> Exercise instructions:
Reproduce the whole listing exactly.

━━ Task inputs ━━

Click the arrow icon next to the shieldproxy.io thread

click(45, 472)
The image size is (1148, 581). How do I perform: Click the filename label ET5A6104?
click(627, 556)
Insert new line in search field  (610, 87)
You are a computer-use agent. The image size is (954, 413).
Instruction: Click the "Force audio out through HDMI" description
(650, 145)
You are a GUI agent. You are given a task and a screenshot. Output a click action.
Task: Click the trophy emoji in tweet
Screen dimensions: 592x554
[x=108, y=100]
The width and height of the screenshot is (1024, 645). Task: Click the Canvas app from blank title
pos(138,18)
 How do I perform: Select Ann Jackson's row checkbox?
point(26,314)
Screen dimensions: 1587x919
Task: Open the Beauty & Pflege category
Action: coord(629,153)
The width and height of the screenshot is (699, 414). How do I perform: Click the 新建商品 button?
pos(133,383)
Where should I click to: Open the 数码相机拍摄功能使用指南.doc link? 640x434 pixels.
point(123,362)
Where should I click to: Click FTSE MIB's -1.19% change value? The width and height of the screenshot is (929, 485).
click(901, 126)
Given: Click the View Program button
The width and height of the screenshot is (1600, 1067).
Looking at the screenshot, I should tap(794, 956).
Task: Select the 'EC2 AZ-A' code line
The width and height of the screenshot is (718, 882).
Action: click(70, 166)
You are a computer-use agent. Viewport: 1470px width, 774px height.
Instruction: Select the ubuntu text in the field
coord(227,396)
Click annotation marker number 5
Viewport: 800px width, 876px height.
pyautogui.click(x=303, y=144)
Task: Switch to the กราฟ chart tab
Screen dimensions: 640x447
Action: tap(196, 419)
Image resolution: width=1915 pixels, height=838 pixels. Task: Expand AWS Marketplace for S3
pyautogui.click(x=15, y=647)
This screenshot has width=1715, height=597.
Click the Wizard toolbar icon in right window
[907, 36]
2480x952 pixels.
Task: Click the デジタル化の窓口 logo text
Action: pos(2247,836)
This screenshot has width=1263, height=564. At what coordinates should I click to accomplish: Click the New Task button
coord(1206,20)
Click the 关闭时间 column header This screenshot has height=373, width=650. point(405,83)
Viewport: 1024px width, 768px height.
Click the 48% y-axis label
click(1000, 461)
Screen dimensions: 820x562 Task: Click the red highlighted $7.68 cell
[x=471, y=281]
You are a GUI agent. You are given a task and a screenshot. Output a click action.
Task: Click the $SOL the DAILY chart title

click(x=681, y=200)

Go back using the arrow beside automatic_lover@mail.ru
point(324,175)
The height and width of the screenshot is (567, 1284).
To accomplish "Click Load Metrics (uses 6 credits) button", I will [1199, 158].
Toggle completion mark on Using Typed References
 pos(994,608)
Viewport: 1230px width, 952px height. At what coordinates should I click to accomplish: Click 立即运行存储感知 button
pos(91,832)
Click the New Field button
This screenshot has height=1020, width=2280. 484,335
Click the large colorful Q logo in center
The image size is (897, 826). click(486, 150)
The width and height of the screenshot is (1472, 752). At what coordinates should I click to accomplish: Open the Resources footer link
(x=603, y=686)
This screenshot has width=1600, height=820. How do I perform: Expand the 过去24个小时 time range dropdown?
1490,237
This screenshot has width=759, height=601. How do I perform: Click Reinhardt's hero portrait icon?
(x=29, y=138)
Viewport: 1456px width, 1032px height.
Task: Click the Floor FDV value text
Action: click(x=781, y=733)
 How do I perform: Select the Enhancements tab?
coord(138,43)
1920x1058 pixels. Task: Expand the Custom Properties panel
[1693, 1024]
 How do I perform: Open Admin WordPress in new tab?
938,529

━━━

> Answer space:
Click the arrow icon next to the shieldproxy.io thread

click(45, 472)
The image size is (1148, 581). How do I perform: Click the filename label ET5A6104?
click(627, 556)
Insert new line in search field  (610, 87)
You are a computer-use agent. The image size is (954, 413).
Instruction: Click the "Force audio out through HDMI" description
(650, 145)
You are a GUI agent. You are given a task and a screenshot. Output a click action.
Task: Click the trophy emoji in tweet
Screen dimensions: 592x554
[x=108, y=100]
The width and height of the screenshot is (1024, 645). Task: Click the Canvas app from blank title
pos(138,18)
 How do I perform: Select Ann Jackson's row checkbox?
point(26,314)
Screen dimensions: 1587x919
Task: Open the Beauty & Pflege category
Action: coord(629,153)
The width and height of the screenshot is (699, 414). How do I perform: Click the 新建商品 button?
pos(133,383)
Where should I click to: Open the 数码相机拍摄功能使用指南.doc link? 640x434 pixels.
point(123,362)
Where should I click to: Click FTSE MIB's -1.19% change value? The width and height of the screenshot is (929, 485).
click(901, 126)
Given: Click the View Program button
The width and height of the screenshot is (1600, 1067).
Looking at the screenshot, I should tap(794, 956).
Task: Select the 'EC2 AZ-A' code line
The width and height of the screenshot is (718, 882).
Action: click(70, 166)
You are a computer-use agent. Viewport: 1470px width, 774px height.
Instruction: Select the ubuntu text in the field
coord(227,396)
Click annotation marker number 5
Viewport: 800px width, 876px height.
pyautogui.click(x=303, y=144)
Task: Switch to the กราฟ chart tab
Screen dimensions: 640x447
Action: tap(196, 419)
Image resolution: width=1915 pixels, height=838 pixels. Task: Expand AWS Marketplace for S3
pyautogui.click(x=15, y=647)
This screenshot has width=1715, height=597.
Click the Wizard toolbar icon in right window
[907, 36]
2480x952 pixels.
Task: Click the デジタル化の窓口 logo text
Action: pos(2247,836)
This screenshot has width=1263, height=564. At what coordinates should I click to accomplish: Click the New Task button
coord(1206,20)
Click the 关闭时间 column header This screenshot has height=373, width=650. point(405,83)
Viewport: 1024px width, 768px height.
Click the 48% y-axis label
click(1000, 461)
Screen dimensions: 820x562 Task: Click the red highlighted $7.68 cell
[x=471, y=281]
You are a GUI agent. You are given a task and a screenshot. Output a click action.
Task: Click the $SOL the DAILY chart title

click(x=681, y=200)

Go back using the arrow beside automatic_lover@mail.ru
point(324,175)
The height and width of the screenshot is (567, 1284).
To accomplish "Click Load Metrics (uses 6 credits) button", I will [1199, 158].
Toggle completion mark on Using Typed References
 pos(994,608)
Viewport: 1230px width, 952px height. At what coordinates should I click to accomplish: Click 立即运行存储感知 button
pos(91,832)
Click the New Field button
This screenshot has height=1020, width=2280. 484,335
Click the large colorful Q logo in center
The image size is (897, 826). click(486, 150)
The width and height of the screenshot is (1472, 752). At what coordinates should I click to accomplish: Open the Resources footer link
(x=603, y=686)
This screenshot has width=1600, height=820. How do I perform: Expand the 过去24个小时 time range dropdown?
1490,237
This screenshot has width=759, height=601. How do I perform: Click Reinhardt's hero portrait icon?
(x=29, y=138)
Viewport: 1456px width, 1032px height.
Task: Click the Floor FDV value text
Action: click(x=781, y=733)
 How do I perform: Select the Enhancements tab?
coord(138,43)
1920x1058 pixels. Task: Expand the Custom Properties panel
[1693, 1024]
 How do I perform: Open Admin WordPress in new tab?
938,529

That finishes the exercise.